* Selected passage:

Exact same thing I thought, and I was going to deliver it in there, and I was like, no.

Trish:

Right now

Cassie:

I was so hot.

Cassie:

My nurse taught my husband this brilliant trick where she brought buckets of ice in with towels, and they just started piling ice towels on me and it felt phenomenal.

Cassie:

Oh my God.

Cassie:

It was the best feeling ever.

Cassie:

So anyway, I, so we're at midnight, my water breaks and I'm like, Hey, I think I'm ready to be checked again two hours after I check in.

Cassie:

And I was a one and a hundred percent a faced.

Cassie:

I was now in a five or a six.

Cassie:

My husband hears this and he's in the background.

Cassie:

He goes, fuck yeah, baby.

Cassie:

We're at a six.

Cassie:

You hear that?

Cassie:

We're at a fucking six.

Cassie:

You're doing it.

Cassie:

We're doing it.

Cassie:

He's so jazzed.

Cassie:

Up in the corner, the nurse is cracking up.

Cassie:

I'm like, get?

Cassie:

I'm like, yeah, we're doing it.

Cassie:

And I'm getting emotional two hours later 'cause we're gonna fast forward.

* Entries from a dataset:
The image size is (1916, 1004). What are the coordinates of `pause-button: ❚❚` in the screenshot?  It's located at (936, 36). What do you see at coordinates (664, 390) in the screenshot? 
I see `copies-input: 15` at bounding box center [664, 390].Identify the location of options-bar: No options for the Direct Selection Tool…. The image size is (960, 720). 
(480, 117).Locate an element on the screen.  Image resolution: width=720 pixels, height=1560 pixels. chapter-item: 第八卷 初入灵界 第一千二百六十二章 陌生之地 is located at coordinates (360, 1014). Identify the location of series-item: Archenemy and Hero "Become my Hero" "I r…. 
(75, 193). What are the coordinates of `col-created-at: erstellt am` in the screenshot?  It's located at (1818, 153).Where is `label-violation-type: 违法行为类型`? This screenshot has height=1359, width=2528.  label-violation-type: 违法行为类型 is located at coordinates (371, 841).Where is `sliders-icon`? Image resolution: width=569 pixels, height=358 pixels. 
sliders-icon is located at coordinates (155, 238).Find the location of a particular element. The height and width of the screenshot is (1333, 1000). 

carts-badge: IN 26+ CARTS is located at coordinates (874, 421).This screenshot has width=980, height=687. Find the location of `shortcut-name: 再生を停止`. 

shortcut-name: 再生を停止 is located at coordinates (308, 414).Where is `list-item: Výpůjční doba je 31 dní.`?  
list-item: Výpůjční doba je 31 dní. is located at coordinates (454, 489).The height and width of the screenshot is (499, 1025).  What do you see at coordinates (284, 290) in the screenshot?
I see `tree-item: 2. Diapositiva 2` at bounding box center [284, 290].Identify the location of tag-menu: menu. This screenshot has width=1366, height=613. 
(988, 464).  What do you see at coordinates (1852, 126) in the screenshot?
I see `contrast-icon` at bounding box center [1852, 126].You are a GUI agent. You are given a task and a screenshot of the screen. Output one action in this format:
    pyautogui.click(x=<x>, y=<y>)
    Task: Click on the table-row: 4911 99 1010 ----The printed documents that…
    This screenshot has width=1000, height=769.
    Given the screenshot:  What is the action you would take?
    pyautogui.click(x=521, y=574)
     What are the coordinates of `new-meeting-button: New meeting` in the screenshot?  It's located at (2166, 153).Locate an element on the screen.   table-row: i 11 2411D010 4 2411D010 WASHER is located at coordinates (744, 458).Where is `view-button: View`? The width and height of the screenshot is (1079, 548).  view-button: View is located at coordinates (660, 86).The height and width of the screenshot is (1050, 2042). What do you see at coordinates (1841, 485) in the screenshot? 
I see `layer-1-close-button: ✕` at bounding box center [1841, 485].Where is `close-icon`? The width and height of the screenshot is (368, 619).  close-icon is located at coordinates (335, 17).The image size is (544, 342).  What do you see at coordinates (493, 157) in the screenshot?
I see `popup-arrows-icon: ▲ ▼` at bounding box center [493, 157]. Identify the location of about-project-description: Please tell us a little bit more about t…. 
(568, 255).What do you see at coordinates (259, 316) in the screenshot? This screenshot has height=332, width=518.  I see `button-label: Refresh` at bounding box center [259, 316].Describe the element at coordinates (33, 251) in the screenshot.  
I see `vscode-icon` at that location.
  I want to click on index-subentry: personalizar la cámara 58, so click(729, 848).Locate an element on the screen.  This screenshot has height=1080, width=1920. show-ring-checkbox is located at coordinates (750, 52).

* Requirement:
Can you carry on the birth story transcript from its last line, as Cassie jumps ahead two hours? The entries stand apart from the birth story transcript and are not part of it.

* Response to the exercise:
Cassie:

We all know what's happening in the middle.

Cassie:

I'm moving around the room.

Cassie:

I'm dilating, I'm getting on the bed.

Cassie:

I'm using every position possible.

Cassie:

Two hours later, I am at a nine and a half.

Cassie:

She says, okay, girl, what position do you wanna be in?

Cassie:

How do you wanna push?

Cassie:

And I was like, oh, my hands and knees on my hands and knees.

Cassie:

It just felt so good and I couldn't figure out why, but my body felt better on hands and knees.

Cassie:

So I'm on the bed, they prop the front up a little bit and the bar's behind me.

Cassie:

I'm facing the wall and I'm laboring.

Cassie:

And I'm laboring, and I'm laboring.

Cassie:

Four or five hours goes by, I'm still in a nine and a half and I'm laboring, and I'm starting to get to the point where the contractions are so exhausting at a nine and a half with a baby stuck at a two station with nothing else happening, that there's pain that's starting to happen.

Cassie:

That wasn't before.

Cassie:

And you had always said, you will know when the pain isn't normal.

Cassie:

But you'll know, I knew that the pain was normal for a long time until it wasn't.

Cassie:

And I had said something to my nurse, I was like, I feel like I need to push so, so bad.

Cassie:

And I'm pushing, but it, something isn't feeling right.

Cassie:

And so she checks me and she's, I think you might be a little bit swollen.

Cassie:

Calls the doctor in.

Cassie:

The doctor says, I think you're more like an eight because you're so swollen.

Cassie:

So I went from a nine and a half to an eight because of swelling.

Cassie:

And I think that.

Cassie:

All of the COVID for three days.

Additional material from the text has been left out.